In the years around the turn of the century, Malczewski worked and reworked the theme of death in a series of paintings, of which Thanatos (1898-9) was the earliest. Here, the Greek myth has been revised completely to show Thanatos as a young woman, still bearing her symbolic scythe, but closely allied with Eros. Naked under her scant scarlet robes, she sizes up an old man who is cowering at his window.

maleczewskithanatos2
Jacek Malczewski (1854–1929), Thanatos II (1899), oil on canvas, 124 × 73 cm, Muzeum Sztuki w Łodzi, Łódź, Poland. Wikimedia Commons.

His next examination of the theme, Thanatos II (1899), takes place under the cold moonlight of the artist’s mansion in Gardzienice. Holding her scythe, Thanatos has regained her traditional wings, which seem more butterfly than bird. Behind her the mansion looks to be burning, with figures and several dogs gathered on the lawn in front of it.

malczewskideath
Jacek Malczewski (1854–1929), Death (1902), oil on canvas, 98 × 75 cm, Muzeum Narodowe w Warszawie, Warsaw, Poland. Wikimedia Commons.

Then in Death (1902), her skin assumes the ghastly green of the putrefying corpse, as she closes the eyelids of a figure of the artist himself.

schikanederlastjourney
Jakub Schikaneder (1855–1924), The Last Journey (date not known), further details not known. The Athenaeum.

Jakub Schikaneder displayed an even more irreverent attitude to death, as shown in his undated The Last Journey. The Grim Reaper once again clad in red accompanies a new recruit to the underworld or afterlife, as they walk together surrounded by large black crows.

behrensnudewithdeath
Hermann Behrens (1865-1909), Nude Woman with Death as a Vanitas Allegory (1901), oil on canvas, 180 x 107 cm, location not known. Wikimedia Commons.

Hermann Behrens brought in a more traditional skull and skeleton in his Nude Woman with Death as a Vanitas Allegory (1901).

My last example brings us well into the twentieth century, with Gustav Klimt, in a painting which he completed during the Great War and just three years before his own untimely death during the 1918-19 influenza pandemic.

klimtdeathlife
Gustav Klimt (1862–1918), Death and Life (1910-15), oil, 180.5 x 200.5 cm, Leopold Museum (Die Sammlung Leopold), Vienna, Austria. Wikimedia Commons.

Klimt had started work on drawings for his Death and Life in about 1908, and completed this painting in 1915. He uses similar patterns and symbols to those of his Golden Phase, but here with a minimum of gold.

At the left is the figure of death, a skull wielding a club, which resembles a church candle-holder.
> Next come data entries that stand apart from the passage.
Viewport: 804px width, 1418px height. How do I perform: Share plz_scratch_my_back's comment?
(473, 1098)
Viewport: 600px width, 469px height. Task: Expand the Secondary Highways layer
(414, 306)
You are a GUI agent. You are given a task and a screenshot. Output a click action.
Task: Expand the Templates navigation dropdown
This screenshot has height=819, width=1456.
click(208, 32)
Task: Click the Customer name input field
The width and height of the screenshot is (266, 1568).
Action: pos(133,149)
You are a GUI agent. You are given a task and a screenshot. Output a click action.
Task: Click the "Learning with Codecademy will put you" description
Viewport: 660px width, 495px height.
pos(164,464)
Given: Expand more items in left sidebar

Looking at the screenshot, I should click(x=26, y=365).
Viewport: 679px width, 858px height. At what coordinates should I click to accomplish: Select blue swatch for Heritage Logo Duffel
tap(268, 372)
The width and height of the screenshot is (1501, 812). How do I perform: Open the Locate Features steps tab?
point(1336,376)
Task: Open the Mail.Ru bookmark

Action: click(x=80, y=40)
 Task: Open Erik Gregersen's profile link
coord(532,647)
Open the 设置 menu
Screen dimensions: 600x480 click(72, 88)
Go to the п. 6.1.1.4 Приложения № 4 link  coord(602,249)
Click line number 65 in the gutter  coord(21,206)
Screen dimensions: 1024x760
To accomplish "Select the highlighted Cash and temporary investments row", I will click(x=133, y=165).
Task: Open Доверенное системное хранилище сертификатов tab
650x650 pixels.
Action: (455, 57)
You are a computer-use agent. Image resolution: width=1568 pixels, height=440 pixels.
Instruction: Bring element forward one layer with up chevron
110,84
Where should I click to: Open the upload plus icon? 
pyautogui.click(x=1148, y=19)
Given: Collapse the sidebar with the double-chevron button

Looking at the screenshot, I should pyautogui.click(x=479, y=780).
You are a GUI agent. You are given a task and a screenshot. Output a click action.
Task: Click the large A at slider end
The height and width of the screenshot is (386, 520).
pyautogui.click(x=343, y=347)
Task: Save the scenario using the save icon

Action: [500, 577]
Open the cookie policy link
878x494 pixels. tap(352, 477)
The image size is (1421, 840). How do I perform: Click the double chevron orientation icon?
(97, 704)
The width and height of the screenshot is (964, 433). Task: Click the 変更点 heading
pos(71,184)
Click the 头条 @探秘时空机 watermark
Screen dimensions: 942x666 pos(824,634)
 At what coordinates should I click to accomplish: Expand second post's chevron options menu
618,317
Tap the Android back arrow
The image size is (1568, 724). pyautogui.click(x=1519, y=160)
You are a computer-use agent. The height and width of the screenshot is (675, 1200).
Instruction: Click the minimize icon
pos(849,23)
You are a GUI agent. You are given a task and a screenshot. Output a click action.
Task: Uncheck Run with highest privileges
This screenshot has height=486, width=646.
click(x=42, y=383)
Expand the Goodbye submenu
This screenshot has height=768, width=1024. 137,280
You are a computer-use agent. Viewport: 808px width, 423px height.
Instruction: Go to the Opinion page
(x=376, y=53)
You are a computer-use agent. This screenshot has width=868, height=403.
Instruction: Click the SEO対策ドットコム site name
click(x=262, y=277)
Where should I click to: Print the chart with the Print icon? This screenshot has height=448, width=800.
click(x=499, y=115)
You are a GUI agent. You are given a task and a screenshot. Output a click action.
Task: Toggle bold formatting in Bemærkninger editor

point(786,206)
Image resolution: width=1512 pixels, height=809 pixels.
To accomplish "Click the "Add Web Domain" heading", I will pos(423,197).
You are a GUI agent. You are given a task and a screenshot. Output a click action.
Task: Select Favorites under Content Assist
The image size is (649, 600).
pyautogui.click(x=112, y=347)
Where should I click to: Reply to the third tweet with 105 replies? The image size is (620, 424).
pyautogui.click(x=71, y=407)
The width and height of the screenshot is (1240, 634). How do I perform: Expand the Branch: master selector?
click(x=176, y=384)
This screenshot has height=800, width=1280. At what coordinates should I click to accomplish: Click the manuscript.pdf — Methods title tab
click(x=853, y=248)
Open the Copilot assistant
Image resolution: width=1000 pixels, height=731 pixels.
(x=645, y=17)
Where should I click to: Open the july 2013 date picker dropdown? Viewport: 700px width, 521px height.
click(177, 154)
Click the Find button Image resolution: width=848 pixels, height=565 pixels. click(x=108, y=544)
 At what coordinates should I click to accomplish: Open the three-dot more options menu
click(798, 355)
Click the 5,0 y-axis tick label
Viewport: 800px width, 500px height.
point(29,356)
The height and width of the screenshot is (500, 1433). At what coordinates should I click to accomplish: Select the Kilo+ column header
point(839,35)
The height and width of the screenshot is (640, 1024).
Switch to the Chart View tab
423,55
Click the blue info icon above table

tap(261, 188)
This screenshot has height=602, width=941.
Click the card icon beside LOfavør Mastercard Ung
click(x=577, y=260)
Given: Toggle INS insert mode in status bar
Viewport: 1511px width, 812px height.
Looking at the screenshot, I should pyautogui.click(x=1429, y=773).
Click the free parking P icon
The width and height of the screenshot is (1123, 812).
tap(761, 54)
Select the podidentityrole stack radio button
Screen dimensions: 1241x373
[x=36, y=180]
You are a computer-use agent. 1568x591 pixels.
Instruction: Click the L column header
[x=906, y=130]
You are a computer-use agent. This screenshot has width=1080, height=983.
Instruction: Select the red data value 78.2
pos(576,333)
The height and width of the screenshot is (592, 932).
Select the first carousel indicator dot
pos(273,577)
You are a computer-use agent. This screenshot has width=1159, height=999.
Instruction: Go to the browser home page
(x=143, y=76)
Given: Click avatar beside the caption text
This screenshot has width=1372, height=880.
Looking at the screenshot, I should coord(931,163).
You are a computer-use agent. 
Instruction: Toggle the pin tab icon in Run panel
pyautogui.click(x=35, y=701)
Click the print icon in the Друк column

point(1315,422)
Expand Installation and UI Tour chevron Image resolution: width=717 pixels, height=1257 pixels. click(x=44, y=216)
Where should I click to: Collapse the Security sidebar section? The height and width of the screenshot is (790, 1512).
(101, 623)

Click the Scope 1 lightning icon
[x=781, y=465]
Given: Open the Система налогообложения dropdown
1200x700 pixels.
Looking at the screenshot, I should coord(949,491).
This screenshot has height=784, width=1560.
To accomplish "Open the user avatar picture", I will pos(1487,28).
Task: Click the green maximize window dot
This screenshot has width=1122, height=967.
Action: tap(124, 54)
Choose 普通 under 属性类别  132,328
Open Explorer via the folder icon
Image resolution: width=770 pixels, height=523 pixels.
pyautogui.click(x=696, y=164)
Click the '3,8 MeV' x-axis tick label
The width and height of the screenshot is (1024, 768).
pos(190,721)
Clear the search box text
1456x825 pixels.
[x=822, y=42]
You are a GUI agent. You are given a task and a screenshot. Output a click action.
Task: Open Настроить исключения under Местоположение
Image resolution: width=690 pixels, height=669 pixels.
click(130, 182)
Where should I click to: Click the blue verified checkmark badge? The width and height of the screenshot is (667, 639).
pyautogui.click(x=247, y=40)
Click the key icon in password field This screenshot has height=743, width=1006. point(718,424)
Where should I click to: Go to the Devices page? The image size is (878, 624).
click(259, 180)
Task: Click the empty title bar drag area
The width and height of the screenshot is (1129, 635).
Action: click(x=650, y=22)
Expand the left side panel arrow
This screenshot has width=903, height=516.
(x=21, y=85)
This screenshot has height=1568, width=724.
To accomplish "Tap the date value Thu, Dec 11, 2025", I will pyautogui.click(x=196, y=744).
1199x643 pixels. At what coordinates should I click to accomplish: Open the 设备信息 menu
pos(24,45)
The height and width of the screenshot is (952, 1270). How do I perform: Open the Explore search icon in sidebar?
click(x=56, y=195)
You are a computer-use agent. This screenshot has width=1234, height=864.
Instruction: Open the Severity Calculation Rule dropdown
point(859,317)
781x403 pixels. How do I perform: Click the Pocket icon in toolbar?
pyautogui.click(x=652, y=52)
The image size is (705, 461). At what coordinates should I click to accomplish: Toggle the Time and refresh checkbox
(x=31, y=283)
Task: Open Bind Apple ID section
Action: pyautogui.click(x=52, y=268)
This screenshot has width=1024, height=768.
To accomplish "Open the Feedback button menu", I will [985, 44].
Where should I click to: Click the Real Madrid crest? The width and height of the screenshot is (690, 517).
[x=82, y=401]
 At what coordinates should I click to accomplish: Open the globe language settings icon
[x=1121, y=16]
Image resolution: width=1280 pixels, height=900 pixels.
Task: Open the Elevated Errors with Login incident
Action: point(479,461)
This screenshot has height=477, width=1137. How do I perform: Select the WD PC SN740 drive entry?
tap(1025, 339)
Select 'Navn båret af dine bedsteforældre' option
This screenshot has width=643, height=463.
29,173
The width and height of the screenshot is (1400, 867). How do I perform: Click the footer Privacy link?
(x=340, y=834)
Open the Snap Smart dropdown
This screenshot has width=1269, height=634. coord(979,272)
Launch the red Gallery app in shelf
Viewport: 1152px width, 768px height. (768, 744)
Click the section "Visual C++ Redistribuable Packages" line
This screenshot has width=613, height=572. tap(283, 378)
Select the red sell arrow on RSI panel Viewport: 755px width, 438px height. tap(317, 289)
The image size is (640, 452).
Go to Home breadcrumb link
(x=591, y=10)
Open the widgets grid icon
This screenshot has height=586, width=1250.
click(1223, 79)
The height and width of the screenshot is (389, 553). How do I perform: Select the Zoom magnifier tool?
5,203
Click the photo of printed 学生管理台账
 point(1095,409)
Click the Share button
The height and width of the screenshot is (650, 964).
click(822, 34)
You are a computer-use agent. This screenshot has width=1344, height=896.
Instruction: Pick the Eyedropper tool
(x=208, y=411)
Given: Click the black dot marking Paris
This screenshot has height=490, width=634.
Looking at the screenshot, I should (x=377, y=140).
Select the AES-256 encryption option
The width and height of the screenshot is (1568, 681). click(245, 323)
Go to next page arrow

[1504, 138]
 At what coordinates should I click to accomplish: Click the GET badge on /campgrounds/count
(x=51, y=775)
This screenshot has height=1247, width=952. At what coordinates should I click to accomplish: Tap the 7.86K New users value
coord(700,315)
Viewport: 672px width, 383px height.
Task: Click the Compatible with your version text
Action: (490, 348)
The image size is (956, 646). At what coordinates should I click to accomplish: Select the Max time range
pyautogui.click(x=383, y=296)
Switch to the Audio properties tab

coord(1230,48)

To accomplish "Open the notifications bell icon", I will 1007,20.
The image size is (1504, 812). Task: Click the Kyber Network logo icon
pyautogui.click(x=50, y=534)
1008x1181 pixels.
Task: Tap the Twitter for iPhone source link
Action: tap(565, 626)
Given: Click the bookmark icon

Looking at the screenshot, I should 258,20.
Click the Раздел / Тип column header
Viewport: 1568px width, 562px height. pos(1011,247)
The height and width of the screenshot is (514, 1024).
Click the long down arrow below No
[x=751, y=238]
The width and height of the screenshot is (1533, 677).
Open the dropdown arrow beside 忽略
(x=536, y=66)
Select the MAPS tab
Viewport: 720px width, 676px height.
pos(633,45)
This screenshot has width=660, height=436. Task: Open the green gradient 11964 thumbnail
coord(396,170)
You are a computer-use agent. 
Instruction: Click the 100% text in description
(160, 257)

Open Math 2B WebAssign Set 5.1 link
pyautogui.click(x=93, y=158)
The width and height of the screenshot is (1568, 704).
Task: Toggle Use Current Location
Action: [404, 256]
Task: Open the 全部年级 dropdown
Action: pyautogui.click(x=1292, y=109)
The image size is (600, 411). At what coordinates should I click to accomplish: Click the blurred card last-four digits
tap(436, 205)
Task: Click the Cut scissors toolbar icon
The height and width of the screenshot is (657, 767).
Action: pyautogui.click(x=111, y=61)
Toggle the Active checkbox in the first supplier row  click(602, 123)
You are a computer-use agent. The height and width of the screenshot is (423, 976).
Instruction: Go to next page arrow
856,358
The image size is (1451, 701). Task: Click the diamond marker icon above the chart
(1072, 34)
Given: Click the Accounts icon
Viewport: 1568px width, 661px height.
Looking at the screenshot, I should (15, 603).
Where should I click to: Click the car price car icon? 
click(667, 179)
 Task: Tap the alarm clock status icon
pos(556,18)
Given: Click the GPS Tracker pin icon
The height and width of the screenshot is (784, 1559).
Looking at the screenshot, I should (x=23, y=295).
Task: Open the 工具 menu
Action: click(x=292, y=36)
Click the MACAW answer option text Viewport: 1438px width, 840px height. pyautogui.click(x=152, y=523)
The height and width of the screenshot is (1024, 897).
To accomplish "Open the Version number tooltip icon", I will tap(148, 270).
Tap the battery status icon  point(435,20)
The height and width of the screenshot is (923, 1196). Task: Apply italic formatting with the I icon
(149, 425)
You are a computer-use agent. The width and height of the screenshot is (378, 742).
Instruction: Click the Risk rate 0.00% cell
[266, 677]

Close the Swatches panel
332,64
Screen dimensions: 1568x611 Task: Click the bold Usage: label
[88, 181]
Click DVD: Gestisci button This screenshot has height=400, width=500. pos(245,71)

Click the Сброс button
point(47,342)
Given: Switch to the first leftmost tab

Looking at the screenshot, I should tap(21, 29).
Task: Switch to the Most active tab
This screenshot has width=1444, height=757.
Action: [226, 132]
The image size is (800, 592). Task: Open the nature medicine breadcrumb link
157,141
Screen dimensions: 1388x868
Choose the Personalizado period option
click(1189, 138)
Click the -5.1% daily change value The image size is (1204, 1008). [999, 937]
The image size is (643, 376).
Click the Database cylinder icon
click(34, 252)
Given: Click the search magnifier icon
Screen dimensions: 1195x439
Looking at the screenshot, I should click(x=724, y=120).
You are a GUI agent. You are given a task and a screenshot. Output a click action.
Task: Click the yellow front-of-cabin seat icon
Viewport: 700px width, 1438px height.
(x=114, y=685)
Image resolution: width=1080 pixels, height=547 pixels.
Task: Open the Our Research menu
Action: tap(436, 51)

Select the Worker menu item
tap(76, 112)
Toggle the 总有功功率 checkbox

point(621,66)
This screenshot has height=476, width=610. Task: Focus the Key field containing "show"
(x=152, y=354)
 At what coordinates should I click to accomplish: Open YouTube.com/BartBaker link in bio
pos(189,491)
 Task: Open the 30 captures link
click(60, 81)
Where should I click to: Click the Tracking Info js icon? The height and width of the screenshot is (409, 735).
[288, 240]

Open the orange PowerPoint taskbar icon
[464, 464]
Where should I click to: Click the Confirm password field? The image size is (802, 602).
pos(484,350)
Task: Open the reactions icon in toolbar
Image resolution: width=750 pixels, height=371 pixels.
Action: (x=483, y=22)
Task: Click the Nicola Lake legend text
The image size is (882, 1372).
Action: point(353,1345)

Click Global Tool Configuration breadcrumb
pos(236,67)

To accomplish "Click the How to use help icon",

It is emblazoned with dark crosses and eyes/corpuscles. At the right is life, with seven bodies of sleeping women, one man, and a young boy. They are wrapped in a decorative quilt bearing brightly coloured flowers which are reminiscent of his holiday paintings of gardens.

I wonder what art historians of the future will make of our contemporary paintings.